Excerpt provided start

Insulating a timber-frame building with cellulose — moisture issues?
Hi all, thanks for all the great information here…I really appreciate it.
Background:
We’re in the process of building a timber frame workshop & office. Only one of the “bays” will be insulated and heated…a 12’x24′ space, with a 9′ ceiling. There will be insulation directly above the ceiling, and then storage space above that. Below the frame is a root cellar, separated by 8″ joists. Basically we are making an insulated, conditioned cube within a section of the frame.
Right now I am thinking of doing the following:
Walls:
— From inside: drywall; 2×4 strapping; Intello membrane; 2×6 studs w/ dense cellulose; pine board sheathing; 2″ Roxul board; batten & board siding (ie. battens as first layer, screwed to sheathing through Roxul)

Excerpt provided end

To do:
A - In the forum post about insulating a timber-frame building with cellulose, what are the dimensions of the space that will be insulated and heated?
B - Write the next part of the forum post about insulating a timber-frame building with cellulose, picking up after its final line.

Data extract start

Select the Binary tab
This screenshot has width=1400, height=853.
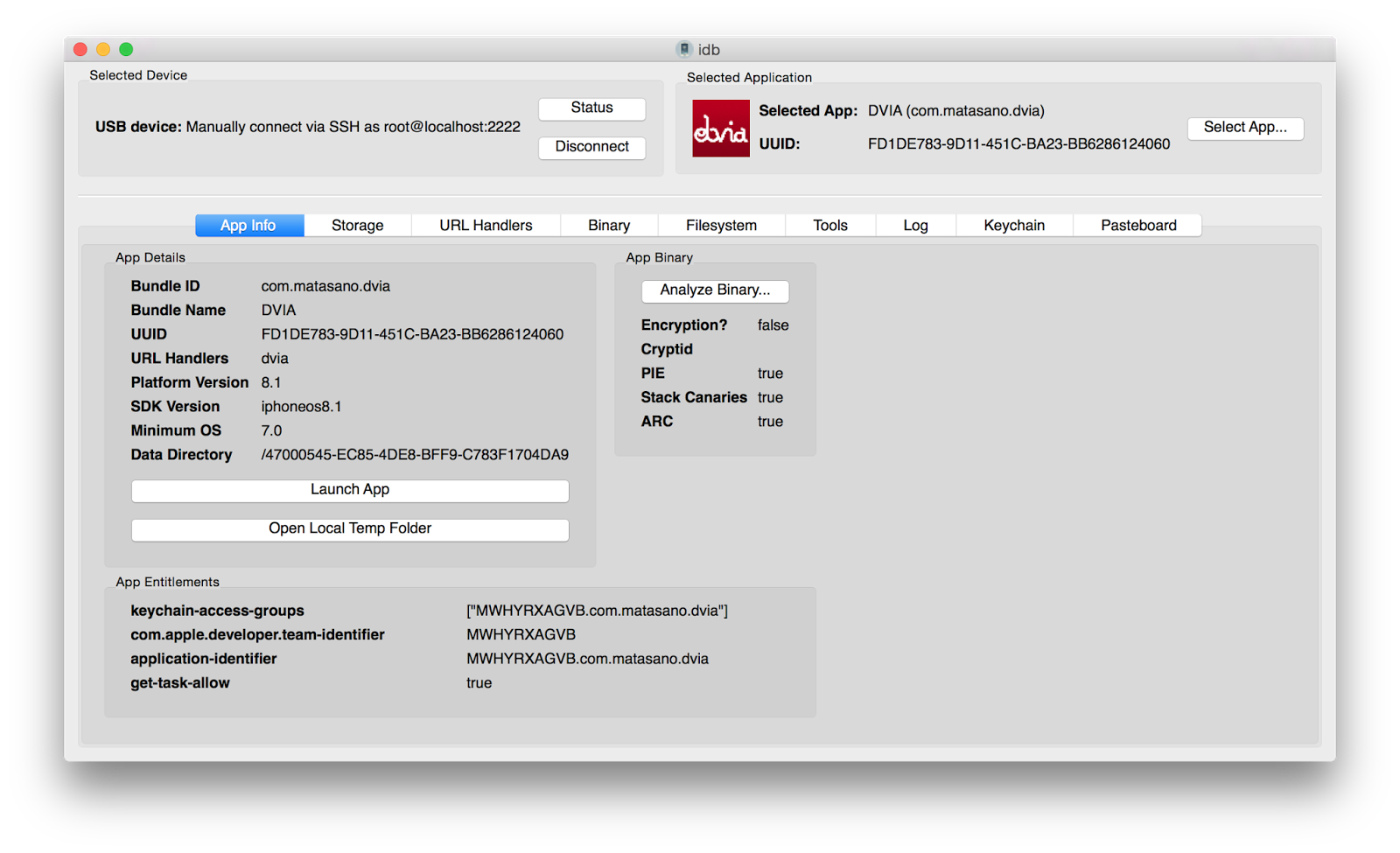(608, 225)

Data extract end

Answers for this exercise:
A - It is a 12' x 24' space with a 9' ceiling.

B -
— 2×6 studs would be flush with the outside of the timbers
— The outside boards & Roxul would extend down to the bottom of the 8×8 sill.
Ceiling:
— From inside: 4×6 decorative joists; T&G ceiling boards; air barrier, 2×10 joists w/ dp cellulose; 1x pine boards
— Air barrier membrane would continue over ceiling, with 10″ joists on top also dense-packed with cellulose
Floor:
— From inside: Finished pine flooring; 3×8 joists w/ dp cellulose; vapor retarder membrane; strapping; root cellar
My biggest concern is whether I am going to run into moisture issues at the 8×8 hemlock sill. Sill sits on both copper termite barrier & thick layer of EPDM rubber, so no issue of capillary moisture. To the inside and on top would be dense cellulose, & to the outside would be pine boards & Roxul board. Any reason I should be worried about this?
Also, I am hesitant to add an interior air barrier to the floor because of the vapor retarder on the bottom of the joists (there to prevent high humidity from root cellar from migrating upward). I assume that the vapor retarder will function as an adequate air barrier, as it is tied into the bottom of the sill….but maybe not?
Thanks again!
ps. Climate Zone 5b
Likely heating with electric baseboard, or similar.
Use will be an office with no cooking, no plumbing, occupied by 1-2 humans 4-6 hrs/day.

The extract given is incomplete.